Exercise goal: Echo the lines of the records below that run from the line containing "This screenshot has height=906, width=1316." through the end of the records, both ends included, with nothing changed.

(Stored items from a collection)
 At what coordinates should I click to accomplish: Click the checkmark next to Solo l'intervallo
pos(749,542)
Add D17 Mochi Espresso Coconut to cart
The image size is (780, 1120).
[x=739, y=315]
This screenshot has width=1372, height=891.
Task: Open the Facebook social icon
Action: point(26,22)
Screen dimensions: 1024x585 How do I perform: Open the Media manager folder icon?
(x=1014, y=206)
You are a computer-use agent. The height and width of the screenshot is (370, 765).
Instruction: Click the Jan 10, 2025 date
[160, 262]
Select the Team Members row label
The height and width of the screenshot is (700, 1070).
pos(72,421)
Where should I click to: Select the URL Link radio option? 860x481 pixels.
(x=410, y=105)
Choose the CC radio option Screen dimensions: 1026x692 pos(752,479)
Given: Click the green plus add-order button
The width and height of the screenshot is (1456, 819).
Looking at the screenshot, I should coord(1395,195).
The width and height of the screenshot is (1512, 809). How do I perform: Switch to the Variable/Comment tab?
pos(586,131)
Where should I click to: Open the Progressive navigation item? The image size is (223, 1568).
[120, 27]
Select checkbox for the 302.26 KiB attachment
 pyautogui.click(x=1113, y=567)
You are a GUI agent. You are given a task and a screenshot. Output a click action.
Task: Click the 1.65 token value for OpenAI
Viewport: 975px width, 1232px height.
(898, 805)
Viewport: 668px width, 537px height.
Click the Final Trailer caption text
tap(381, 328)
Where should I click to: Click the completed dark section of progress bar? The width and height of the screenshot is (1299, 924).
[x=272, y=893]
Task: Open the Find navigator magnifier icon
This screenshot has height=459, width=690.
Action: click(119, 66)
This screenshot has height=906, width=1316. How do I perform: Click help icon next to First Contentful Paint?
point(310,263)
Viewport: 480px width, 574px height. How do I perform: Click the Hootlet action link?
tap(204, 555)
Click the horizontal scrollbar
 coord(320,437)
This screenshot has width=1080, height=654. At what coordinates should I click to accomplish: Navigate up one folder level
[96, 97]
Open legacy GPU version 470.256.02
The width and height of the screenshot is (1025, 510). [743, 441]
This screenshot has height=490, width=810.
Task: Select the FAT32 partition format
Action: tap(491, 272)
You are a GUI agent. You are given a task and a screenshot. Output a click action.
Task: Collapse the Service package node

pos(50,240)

Written answer:
This screenshot has height=906, width=1316. How do I perform: Click help icon next to First Contentful Paint?
point(310,263)
Viewport: 480px width, 574px height. How do I perform: Click the Hootlet action link?
tap(204, 555)
Click the horizontal scrollbar
 coord(320,437)
This screenshot has width=1080, height=654. At what coordinates should I click to accomplish: Navigate up one folder level
[96, 97]
Open legacy GPU version 470.256.02
The width and height of the screenshot is (1025, 510). [743, 441]
This screenshot has height=490, width=810.
Task: Select the FAT32 partition format
Action: tap(491, 272)
You are a GUI agent. You are given a task and a screenshot. Output a click action.
Task: Collapse the Service package node

pos(50,240)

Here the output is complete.